=== Task goal ===
Please retype all of the entries that follow, leaving the images out.

=== Data excerpts ===
************

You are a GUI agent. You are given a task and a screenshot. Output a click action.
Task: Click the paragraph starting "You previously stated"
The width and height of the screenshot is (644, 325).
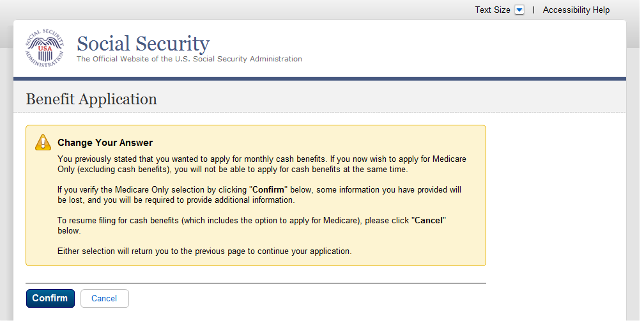click(x=262, y=164)
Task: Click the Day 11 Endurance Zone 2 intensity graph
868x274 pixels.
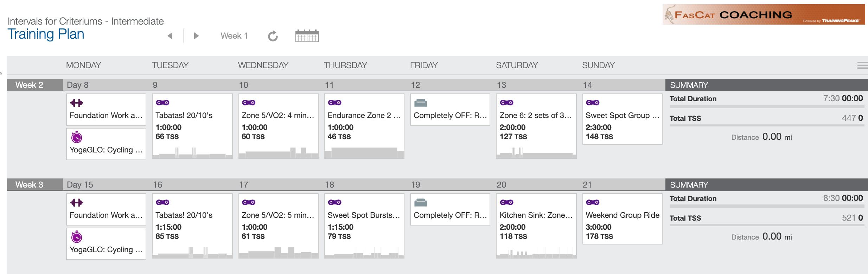Action: pyautogui.click(x=364, y=153)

************

=== Solution to the problem ===
You are a GUI agent. You are given a task and a screenshot. Output a click action.
Task: Click the paragraph starting "You previously stated"
The width and height of the screenshot is (644, 325).
click(x=262, y=164)
Task: Click the Day 11 Endurance Zone 2 intensity graph
868x274 pixels.
Action: pyautogui.click(x=364, y=153)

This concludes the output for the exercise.